▸ Goal 1: In the listing below, write out again every line from the line containing "Click the 'D/HEV-B'" through the line containing "tap(186, 187)", including both of those lines and all requests. Shift each coordinate in the answers by adding -129 to it.

▸ Page text:
····················
Boasting 50 states and five major territories there’s no lack of land here in the U.S. But only some of those states can lay claim to the best and most beautiful islands in the country.
Like the United States’ interior geography, these islands display an incredible amount of diversity. They go well beyond the typical island escape to provide you with arresting beauty, local culture, history and unique flora and fauna.
The differences between each of these islands in the US means there’s bound to be one that suits your traveling style. Whether that be the hikes on Alaska’s Kodiak Island or cocktails on the golden sands of St. John.
In this post, we'll cover:
23. Assateague Island, Virginia & Maryland
Spot horses roaming freely as you bike and sunbathe on Assateague Island. Home to two herds of horses that are quite easy to spot across the island, your time here will certainly be unique.
You’ll see the beautiful animals without trying as you head to the island’s golden sand beaches and see them run freely into the surf or nibble on nearby grass.
To keep as busy as the horses, you can follow Assateague Island’s four-bike trail, go beach driving or kayak along the marshes. To complete the experience, camp out along the beachfront.
····················
▸ Goal 2: According to the page text, how many herds of horses live on Assateague Island?

Records from a pointing dataset
····················
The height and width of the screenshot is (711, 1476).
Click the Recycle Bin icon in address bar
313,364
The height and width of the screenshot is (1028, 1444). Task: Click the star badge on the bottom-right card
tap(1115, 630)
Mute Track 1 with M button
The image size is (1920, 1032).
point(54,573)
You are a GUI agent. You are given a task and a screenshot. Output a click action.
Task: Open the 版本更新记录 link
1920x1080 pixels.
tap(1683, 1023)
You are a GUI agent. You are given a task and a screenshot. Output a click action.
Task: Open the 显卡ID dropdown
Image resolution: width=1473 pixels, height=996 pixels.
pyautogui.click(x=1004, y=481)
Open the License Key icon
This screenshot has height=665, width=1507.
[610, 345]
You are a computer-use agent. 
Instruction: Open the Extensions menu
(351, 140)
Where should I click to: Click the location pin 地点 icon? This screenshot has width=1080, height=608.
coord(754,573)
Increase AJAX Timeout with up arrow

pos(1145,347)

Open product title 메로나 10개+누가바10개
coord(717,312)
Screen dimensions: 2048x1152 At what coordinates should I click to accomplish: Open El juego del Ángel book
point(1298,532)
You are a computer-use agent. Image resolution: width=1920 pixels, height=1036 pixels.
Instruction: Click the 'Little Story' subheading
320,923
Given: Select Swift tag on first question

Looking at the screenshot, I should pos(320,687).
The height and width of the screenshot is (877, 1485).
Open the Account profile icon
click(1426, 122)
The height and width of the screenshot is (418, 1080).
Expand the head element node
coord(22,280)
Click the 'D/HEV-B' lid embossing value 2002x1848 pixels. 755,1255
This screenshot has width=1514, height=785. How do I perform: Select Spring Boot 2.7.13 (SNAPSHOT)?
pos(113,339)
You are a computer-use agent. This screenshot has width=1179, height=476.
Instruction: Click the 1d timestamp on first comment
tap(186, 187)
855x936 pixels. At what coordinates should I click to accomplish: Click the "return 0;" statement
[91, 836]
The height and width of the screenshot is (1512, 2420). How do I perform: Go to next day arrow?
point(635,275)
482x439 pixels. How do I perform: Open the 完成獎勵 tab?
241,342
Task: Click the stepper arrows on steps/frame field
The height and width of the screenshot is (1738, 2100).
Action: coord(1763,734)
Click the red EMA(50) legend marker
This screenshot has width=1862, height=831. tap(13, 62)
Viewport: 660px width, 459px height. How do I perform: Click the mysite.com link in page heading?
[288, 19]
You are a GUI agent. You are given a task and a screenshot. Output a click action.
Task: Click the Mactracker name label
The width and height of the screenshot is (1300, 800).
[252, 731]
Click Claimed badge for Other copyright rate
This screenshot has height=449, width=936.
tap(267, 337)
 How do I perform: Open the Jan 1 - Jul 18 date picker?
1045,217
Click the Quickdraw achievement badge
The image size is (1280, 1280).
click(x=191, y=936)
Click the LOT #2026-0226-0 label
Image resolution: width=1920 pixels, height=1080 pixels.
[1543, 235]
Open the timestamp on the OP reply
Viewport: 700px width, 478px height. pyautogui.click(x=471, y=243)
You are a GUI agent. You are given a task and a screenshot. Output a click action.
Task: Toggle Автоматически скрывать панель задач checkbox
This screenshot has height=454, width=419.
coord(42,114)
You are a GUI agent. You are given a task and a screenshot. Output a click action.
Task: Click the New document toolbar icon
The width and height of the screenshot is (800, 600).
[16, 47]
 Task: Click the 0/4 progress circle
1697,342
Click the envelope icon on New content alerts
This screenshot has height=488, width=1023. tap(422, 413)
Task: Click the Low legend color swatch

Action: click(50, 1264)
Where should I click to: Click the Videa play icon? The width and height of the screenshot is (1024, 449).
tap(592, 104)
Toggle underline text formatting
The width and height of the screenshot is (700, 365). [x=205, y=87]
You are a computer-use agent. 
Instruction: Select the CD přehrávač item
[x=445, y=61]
····················
▸ Right answer 1:
Click the 'D/HEV-B' lid embossing value 2002x1848 pixels. 626,1126
This screenshot has width=1514, height=785. How do I perform: Select Spring Boot 2.7.13 (SNAPSHOT)?
pos(-16,210)
You are a computer-use agent. This screenshot has width=1179, height=476.
Instruction: Click the 1d timestamp on first comment
tap(57, 58)

▸ Right answer 2: Two herds.